Whenever I hear a new song or album, I judge it on the existence of a firework moment, which is to say the part of a song where it seemingly takes off into the stratosphere and explodes in a moment of glory. This could be in a rocking style, like the vocal interchange between David Bowie and Freddie Mercury on “Under Pressure”, or in a more subtle, emotional way, like how Elliott Smith could write a song where the vocals never rose above a whisper but it was emotionally gut-wrenching. What I didn’t count on, or at least never would have expected, was the cleverness of the lyrics. 

Berman, a poet with an MFA from UMASS, was a brilliant lyricist on a level few achieve. From the opening line of “Random Rules”, the first track, I knew that this album and this band were special. “In 1984, I was hospitalized for approaching perfection” was a lyric unlike anything that I’d ever heard before. I obsessed over the lyrics, listening to them and writing them down in my college notebooks. Had I not been a year removed from high school, every yearbook I signed would have been a randomly selected lyric, like “We’ve been raised on replicas of fake and winding roads/And day after day up on this beautiful stage/We’ve been playing tambourine for minimum wage/But we are real, I know we are real,” followed by “anyway, take care” and my signature. 

I searched for every release like water in a desert. There was a need in my heart for it. During every low time, Berman’s music gave me comfort and hope. During my deepest battles with depression and anxiety when I felt no hope, I’d sooner play his albums on repeat late at night than take a single pill my doctor prescribed. “When I go downtown, I always wear a corduroy suit because it’s made of a hundred gutters the rain can run right through.” 

I wanted desperately to see them live, but Berman had always resisted touring or even one-off live performances.

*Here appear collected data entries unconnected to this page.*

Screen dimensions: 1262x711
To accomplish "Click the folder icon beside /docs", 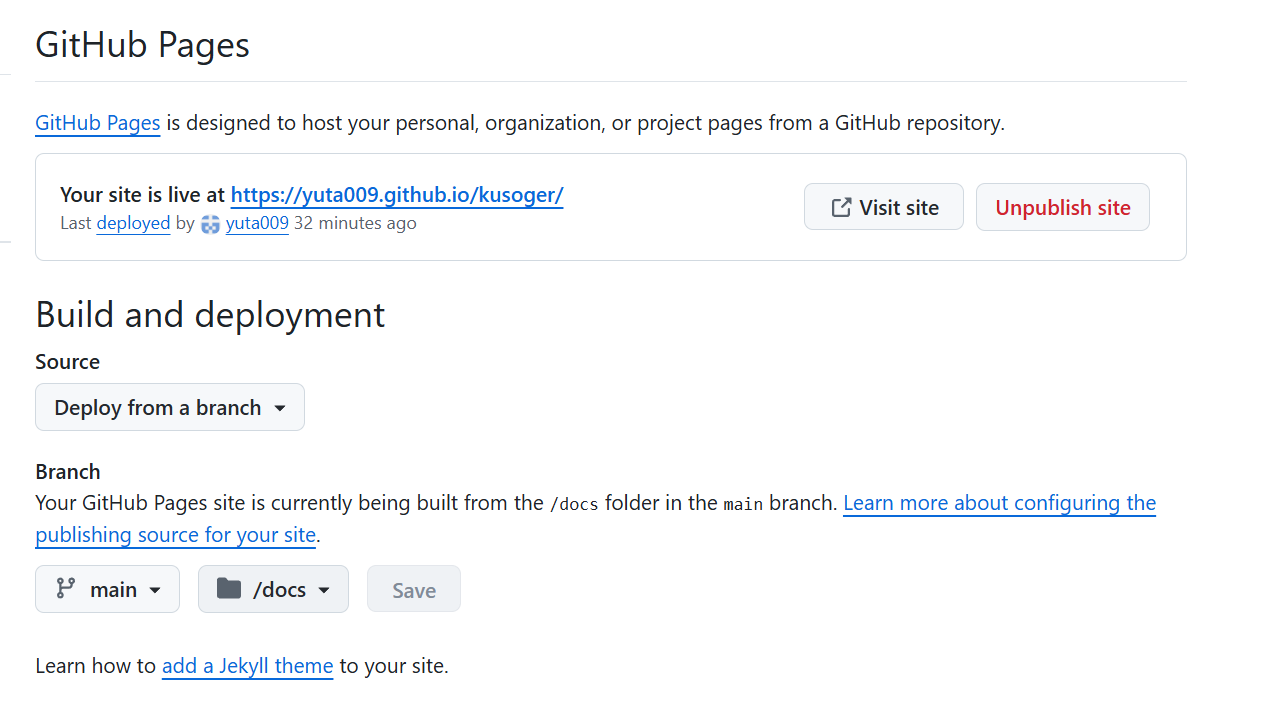I will coord(229,589).
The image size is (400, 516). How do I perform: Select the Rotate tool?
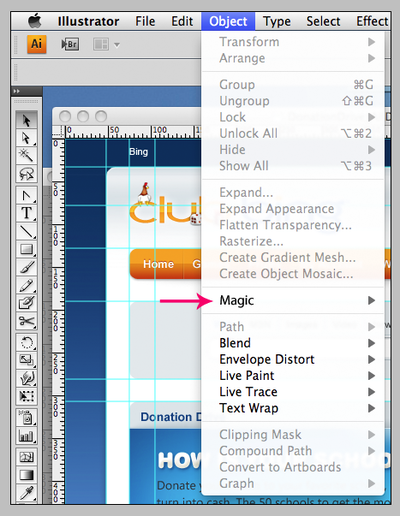[26, 342]
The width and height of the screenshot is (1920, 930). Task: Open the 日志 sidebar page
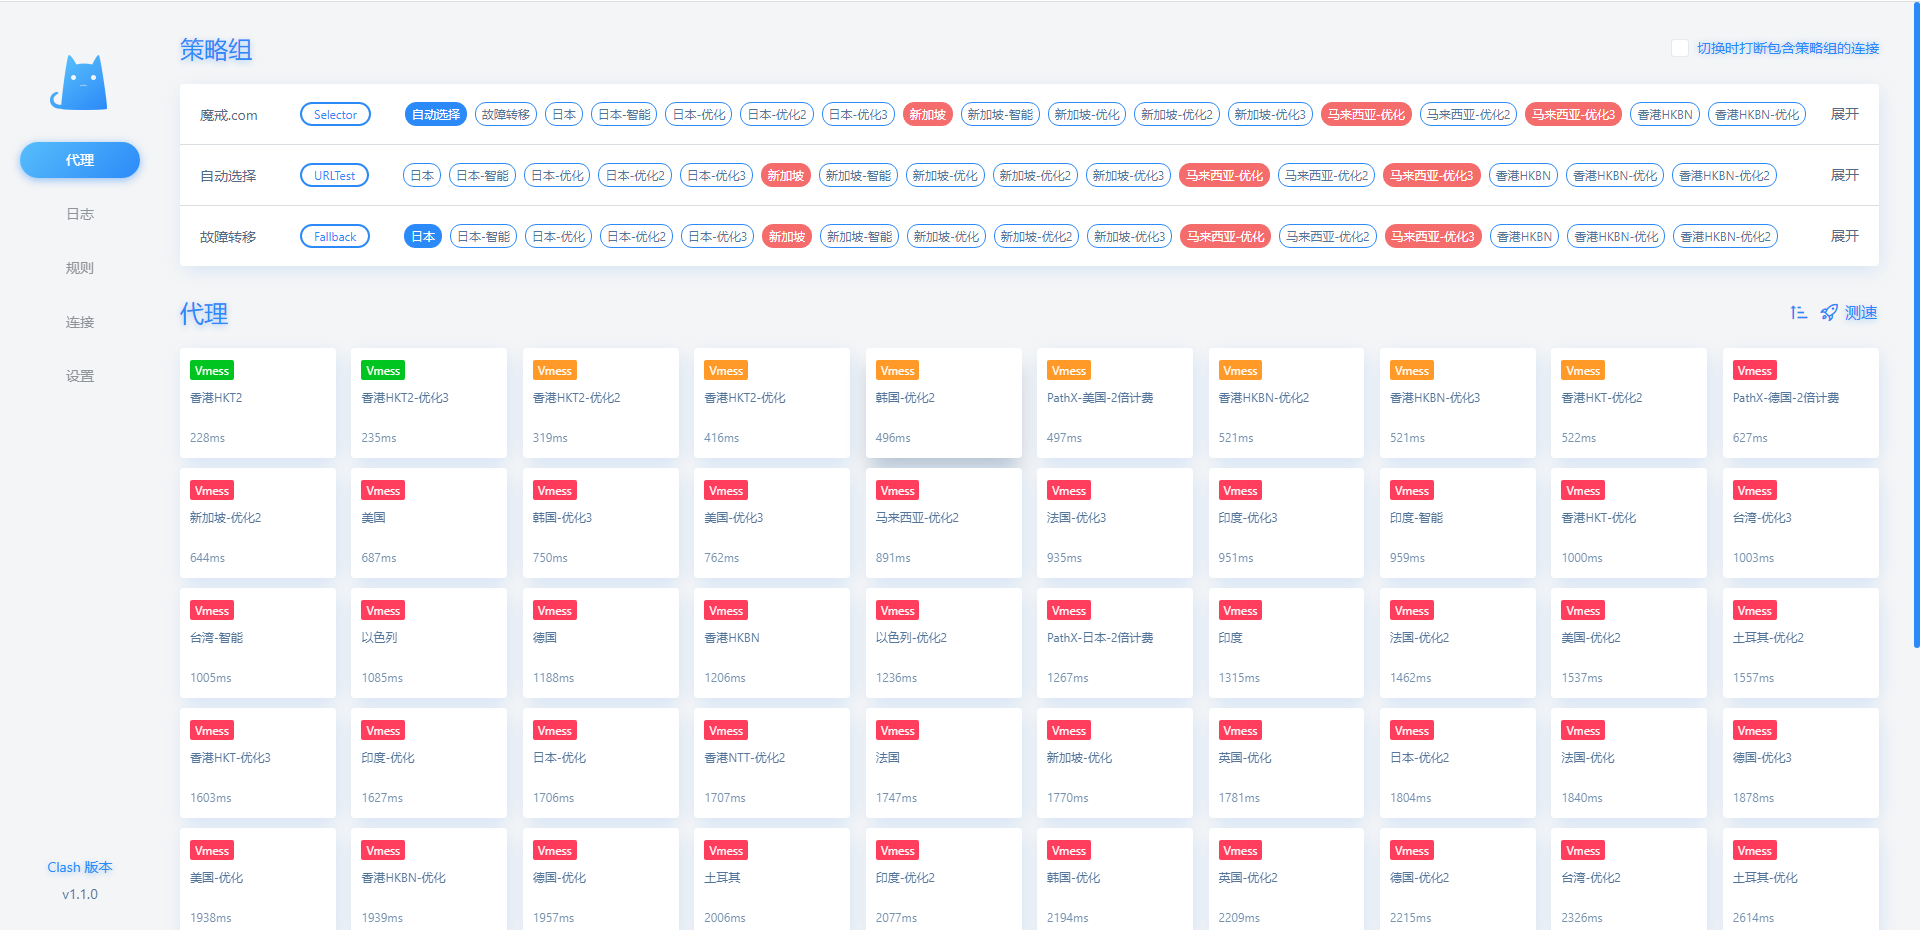click(x=80, y=214)
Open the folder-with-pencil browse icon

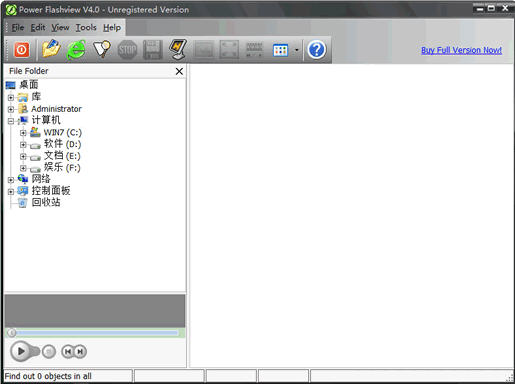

In that now quaint time of message boards, rumors ran rampant as to the reasons, running the baseless rumor gamut from acute anxiety to drug addiction being the culprit. When they suddenly announced the first ever Jews tour to coincide with the 2005 release of Tanglewood Numbers, the band’s fifth album, and that they would be playing in St. Louis (a short drive from where I worked and wallowed) I snatched up tickets for me and my friend Tim, the other Silver Jews fan I knew.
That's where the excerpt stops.